§ **Exercise requirements**
From the text on Torulaspora globosa below, reproduce word for word the passage between "Scientific classification" and "Authority: Van der Walt & Johannsen (1975)", inclusive.

§ **Supplied text**
Torulaspora globosa

Scientific classification
- Kingdom: Fungi
- Division: Ascomycota
- Class: Saccharomycetes
- Order: Saccharomycetales
- Family: Saccharomycetaceae
- Genus: Torulaspora
- Species: T. globosa
- Binomial name: Torulaspora globosa Van der Walt & Johannsen (1975)

= Torulaspora globosa =

- Authority: Van der Walt & Johannsen (1975)

Species of fungus

Torulaspora globosa is a yeast fungus in the genus Torulaspora. This species can be found in the rhizosphere and is beneficial for agricultural activities. Considered a plant growth promoting rhizobacteria, this species helps with plant health maintenance. It is important for biofuel production and is a promising biocontrol agent.

== Description ==

T. globosa can use glucose, ethanol, sucrose, and other carbon sources for growth. It has a round-oval shape, arranges in pairs, and has a creamy and shiny appearance on agar. It has a range of size of about 1-7 micrometers n breadth and 2-8 micrometers in length. It divides by multipolar budding. It can utilize ammonia as a nitrogen source. No spores are present, asexual nor sexual. It displays no filamentous growth.

== Lipid and ethanol generation==

Biodiesel is a mixture of mono-alkyl esters of long chain fatty acids that can be used instead of regular diesel with superior performance. Recently there has been a search for new ways of producing biodiesel that is not made from food. Yeast strains including Torulaspora produce lipids that are similar in composition to the vegetable oils we use now to synthesize biodiesel. Torulaspora globosa was found to produce around 3.12g/L of usable lipids for days. After nitrogen and sugar sources deplete the yield decreases, Zinc seems to play a role in its produced lipids along with nutritional elements. Alongside lipids, T. globosa can undergo fermentation to produce ethanol, another compound that can be used as biofuel. It was found to be able to ferment effectively up to 40 degrees Celsius and could tolerate the increased ethanol levels.

§ **Data extracts**

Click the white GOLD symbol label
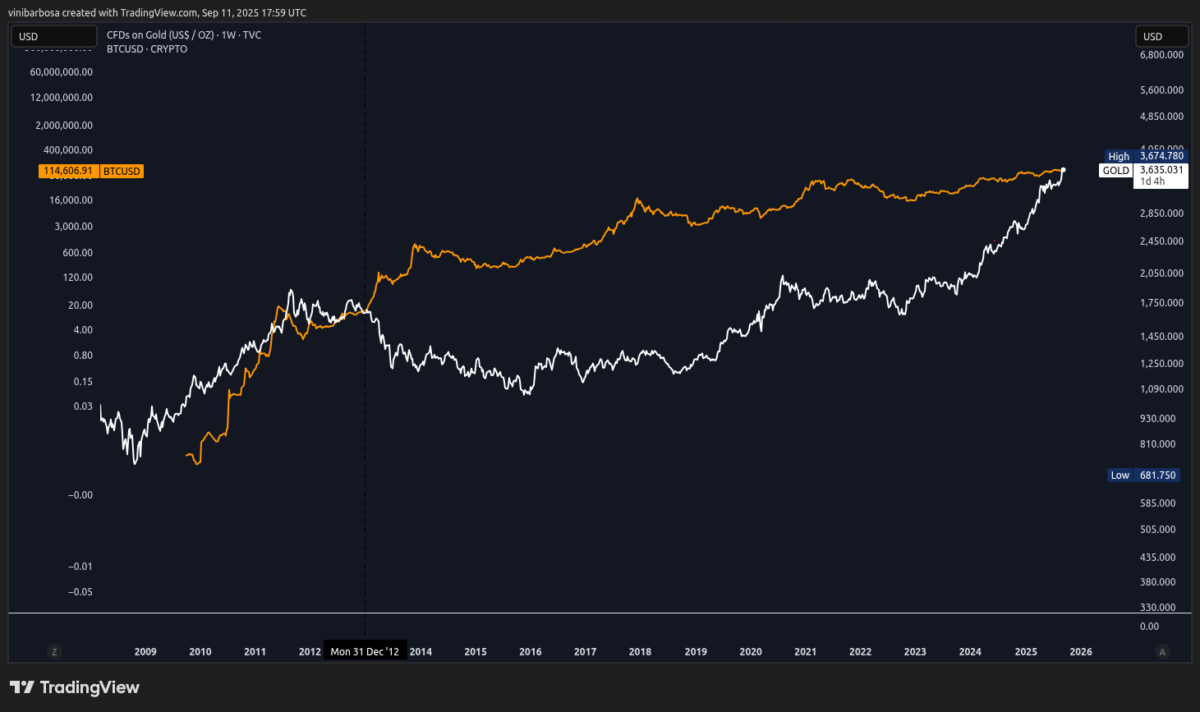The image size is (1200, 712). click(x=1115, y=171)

==

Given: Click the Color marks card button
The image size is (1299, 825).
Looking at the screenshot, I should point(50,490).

§ **Task output**
Scientific classification
- Kingdom: Fungi
- Division: Ascomycota
- Class: Saccharomycetes
- Order: Saccharomycetales
- Family: Saccharomycetaceae
- Genus: Torulaspora
- Species: T. globosa
- Binomial name: Torulaspora globosa Van der Walt & Johannsen (1975)

= Torulaspora globosa =

- Authority: Van der Walt & Johannsen (1975)